[Rows from a dataset]
+++

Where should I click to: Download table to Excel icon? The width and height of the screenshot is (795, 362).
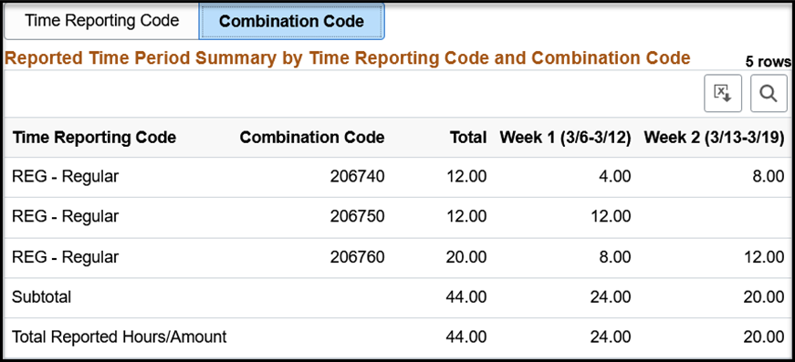[x=723, y=94]

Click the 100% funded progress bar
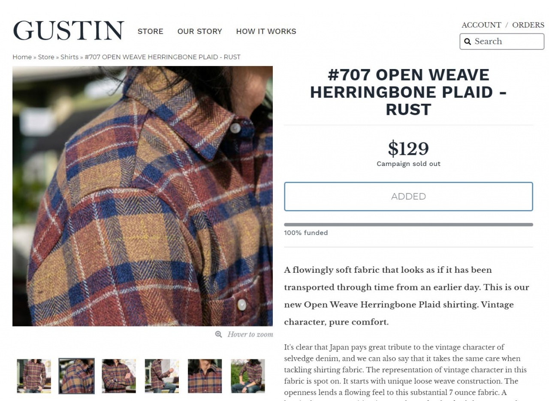point(408,224)
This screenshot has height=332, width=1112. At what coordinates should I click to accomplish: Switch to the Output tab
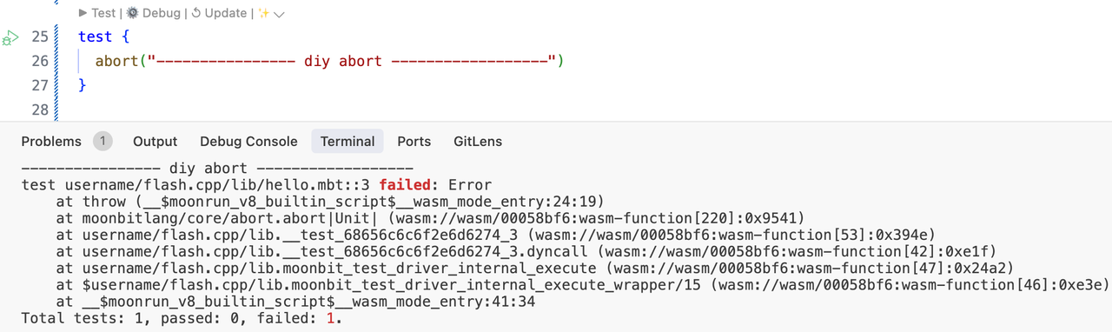[x=155, y=141]
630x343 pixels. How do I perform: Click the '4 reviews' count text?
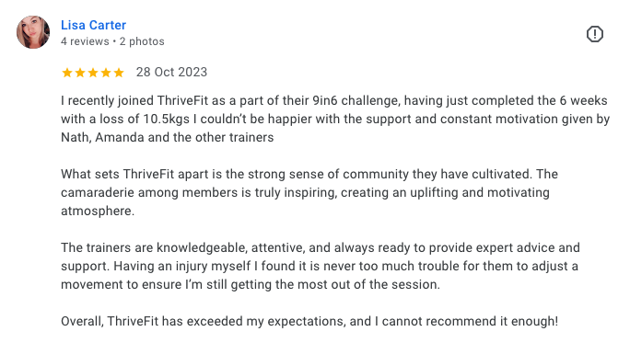point(85,41)
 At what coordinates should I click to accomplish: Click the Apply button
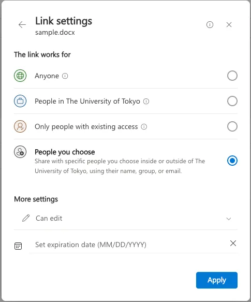217,280
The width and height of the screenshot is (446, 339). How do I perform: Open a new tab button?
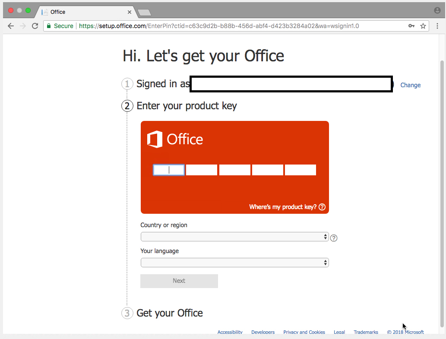click(144, 12)
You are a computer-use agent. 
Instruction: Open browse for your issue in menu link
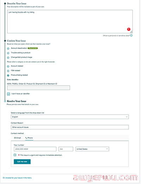[x=17, y=178]
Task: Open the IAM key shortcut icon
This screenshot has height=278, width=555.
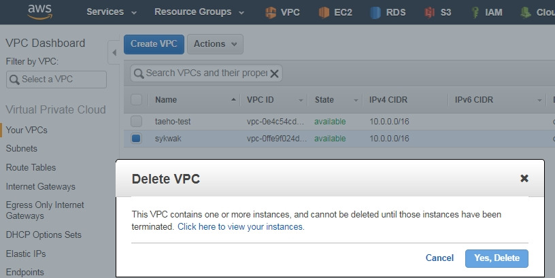Action: coord(475,12)
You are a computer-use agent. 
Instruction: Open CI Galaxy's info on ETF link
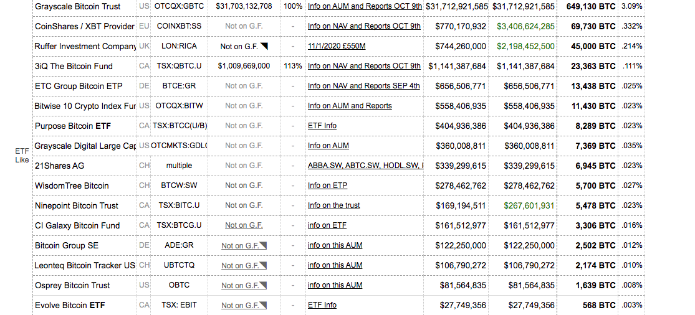click(327, 225)
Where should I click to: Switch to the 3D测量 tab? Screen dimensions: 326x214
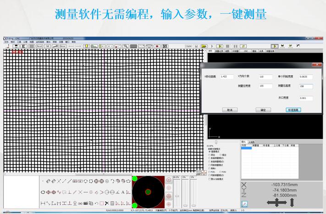(x=235, y=51)
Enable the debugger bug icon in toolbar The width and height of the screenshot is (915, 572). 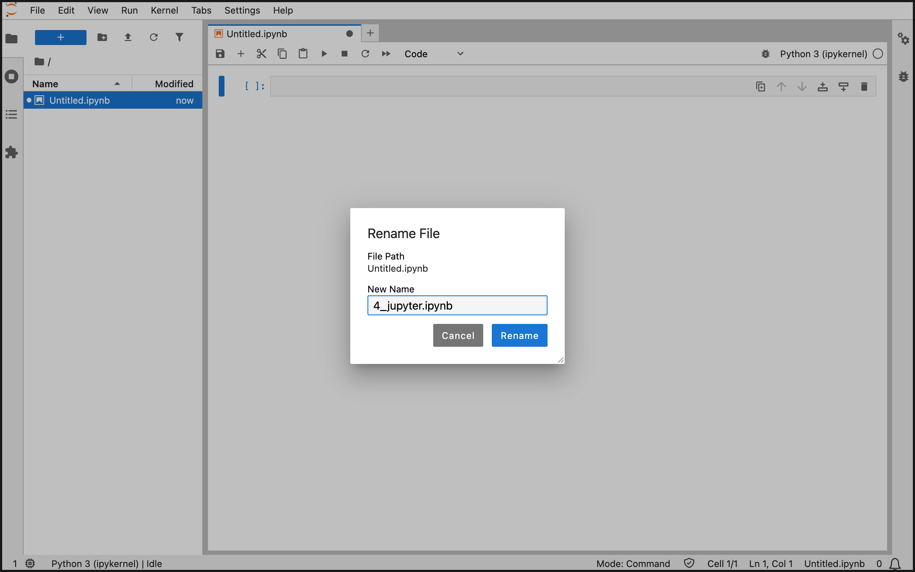(x=765, y=54)
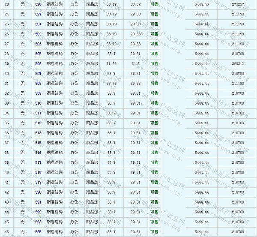The width and height of the screenshot is (257, 237).
Task: Open room 519 link
Action: pyautogui.click(x=39, y=182)
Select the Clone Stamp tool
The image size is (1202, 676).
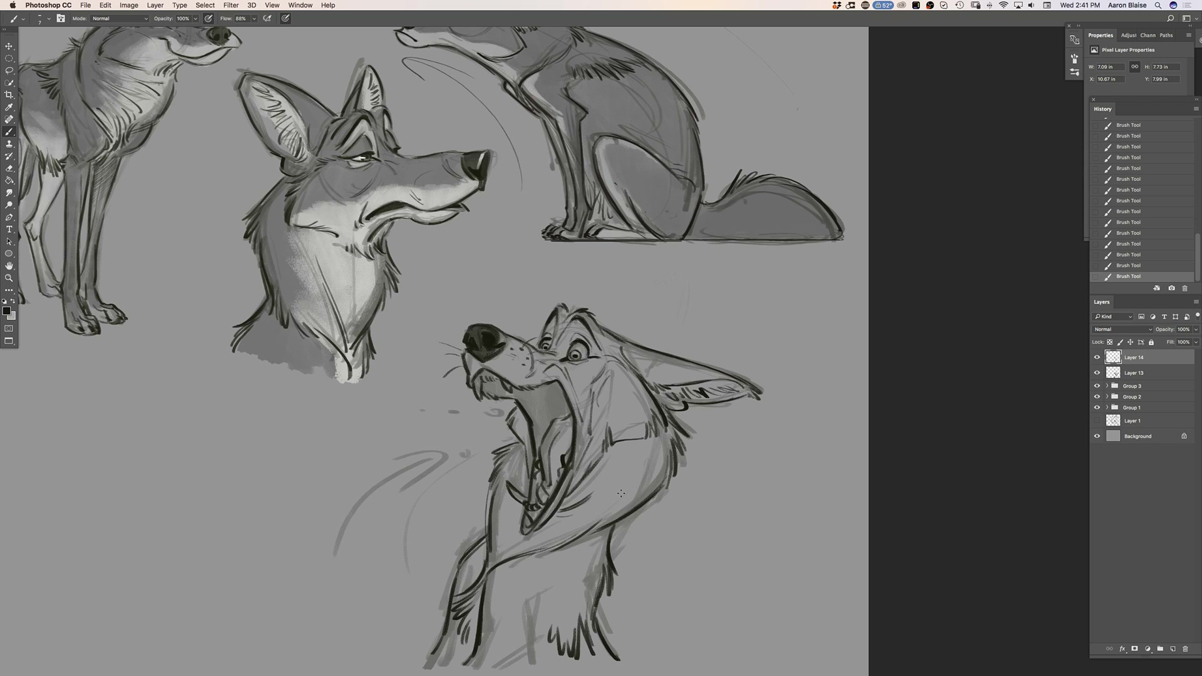(x=9, y=144)
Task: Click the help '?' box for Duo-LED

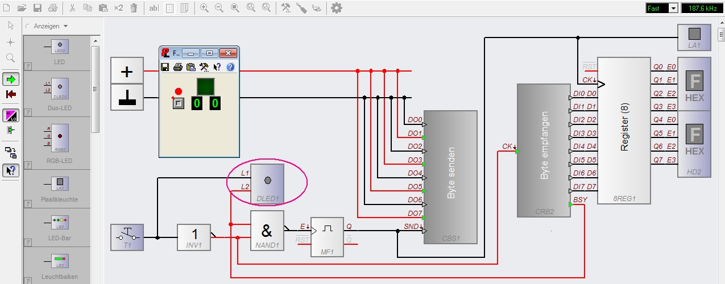Action: coord(28,112)
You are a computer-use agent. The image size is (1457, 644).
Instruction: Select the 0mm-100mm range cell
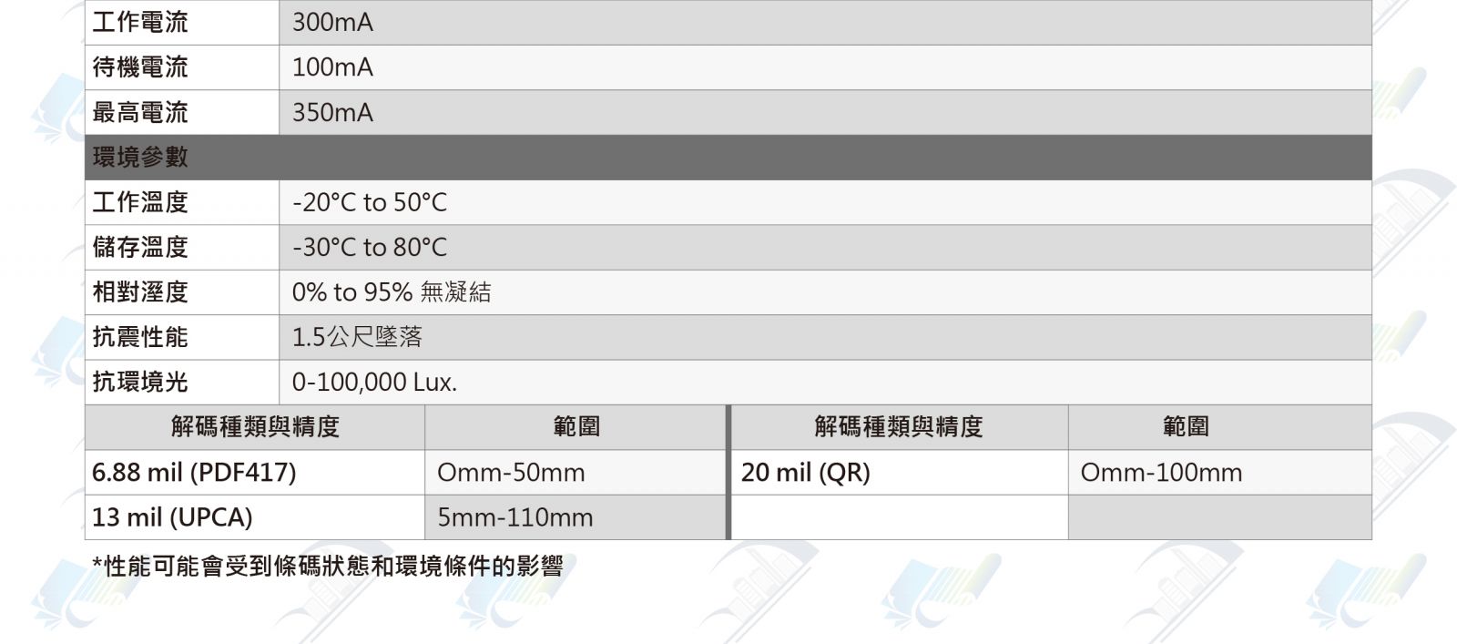pos(1219,472)
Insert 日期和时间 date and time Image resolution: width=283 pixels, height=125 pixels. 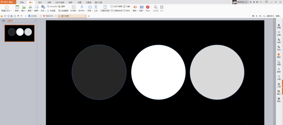click(x=116, y=10)
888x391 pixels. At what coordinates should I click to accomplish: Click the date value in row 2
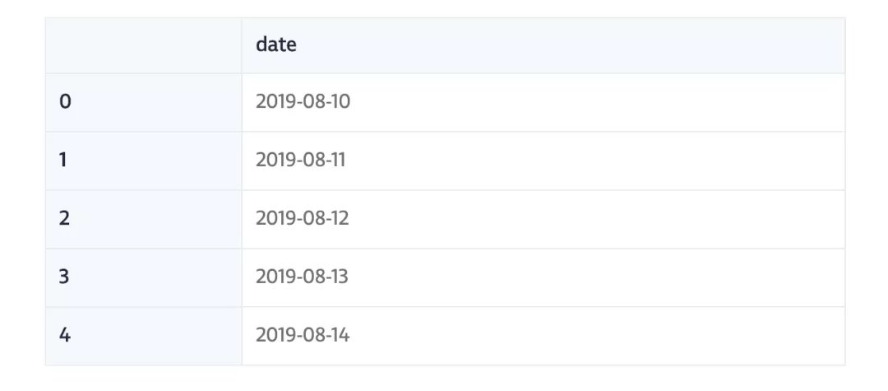[x=303, y=218]
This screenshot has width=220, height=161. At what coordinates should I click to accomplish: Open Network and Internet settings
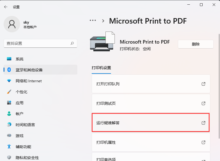point(29,81)
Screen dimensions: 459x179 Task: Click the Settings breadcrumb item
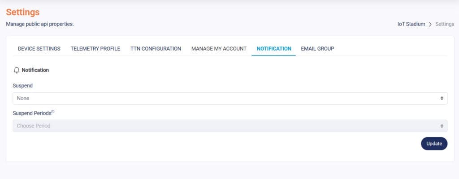click(445, 24)
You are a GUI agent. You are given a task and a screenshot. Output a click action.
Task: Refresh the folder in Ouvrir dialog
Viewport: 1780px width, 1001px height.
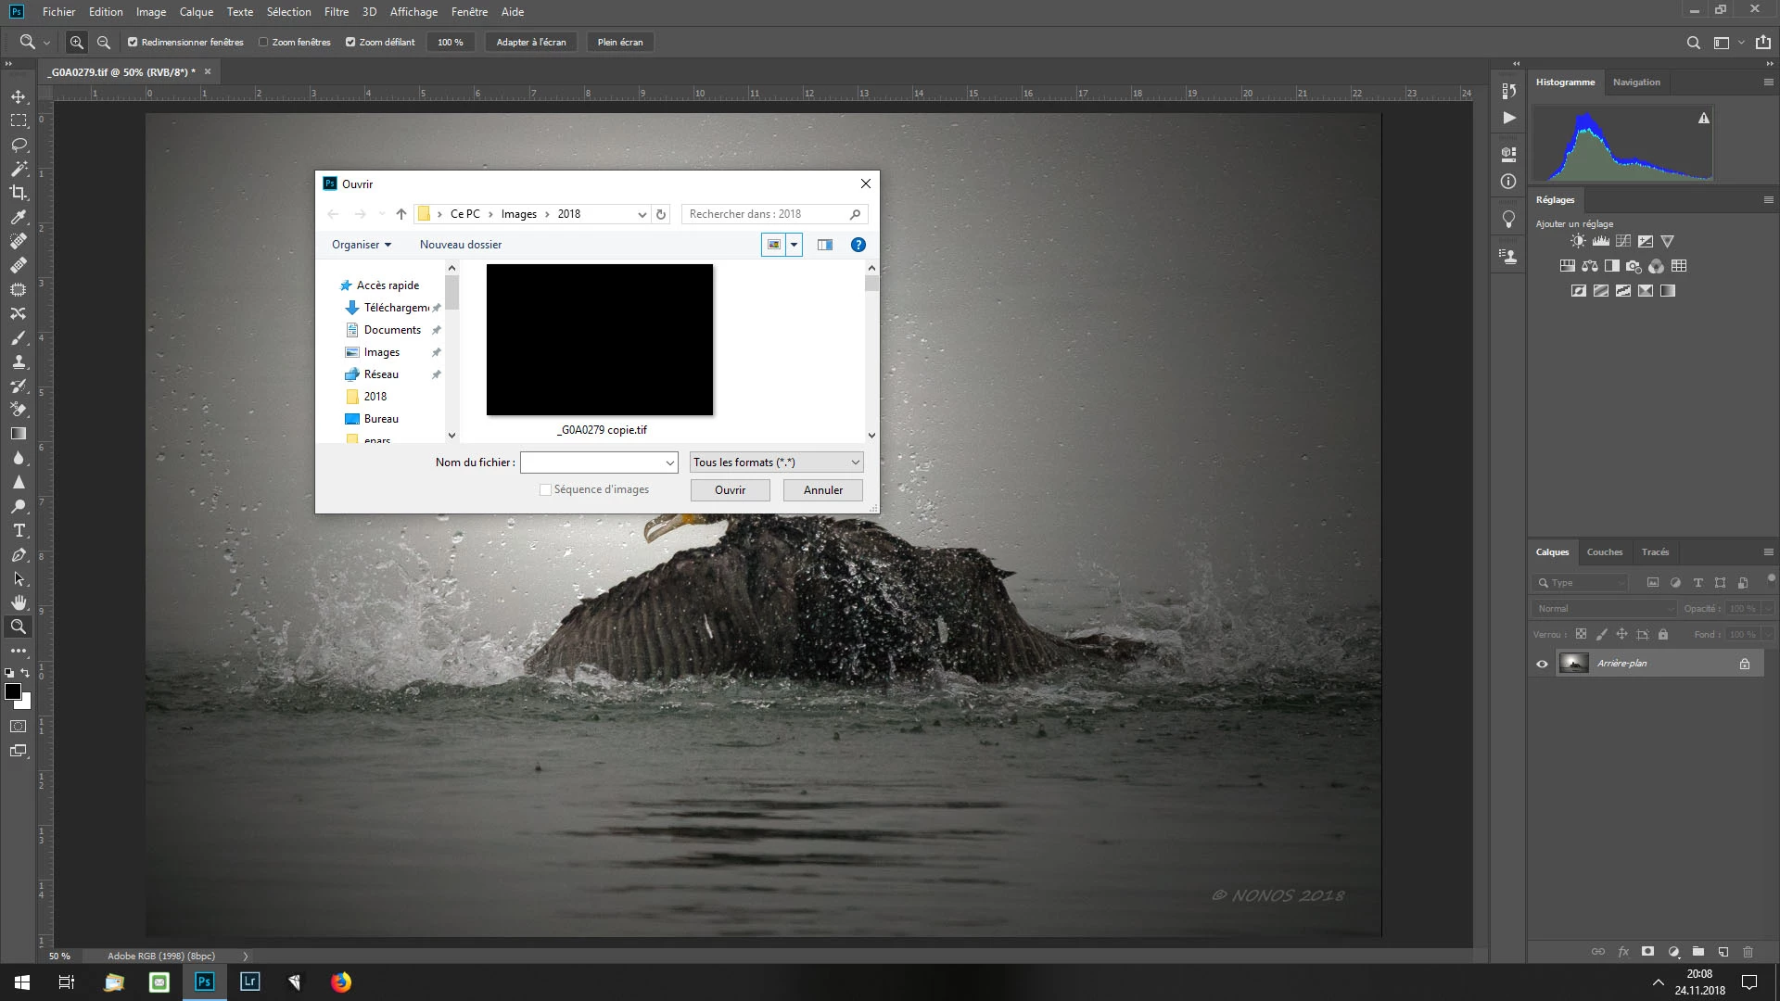(x=661, y=214)
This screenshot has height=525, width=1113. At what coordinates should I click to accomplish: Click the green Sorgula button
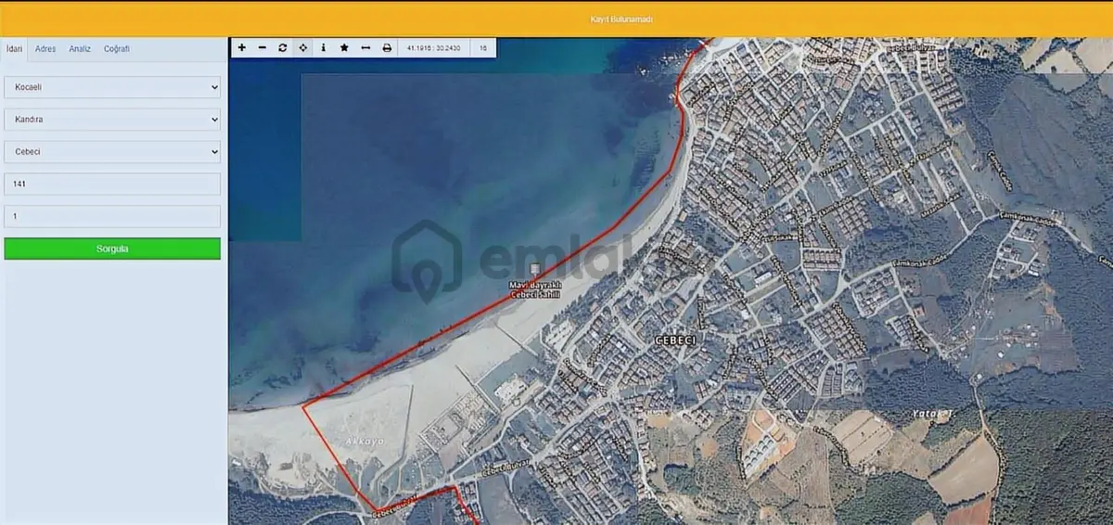click(x=112, y=249)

+++

* **TASK GOAL**:
Report each line of the entries above that contains the word "link", copying each one in full.

* **SOLUTION TO THIS TASK**:
Instruction: Open browse for your issue in menu link
Instruction: Open CI Galaxy's info on ETF link
Task: Open room 519 link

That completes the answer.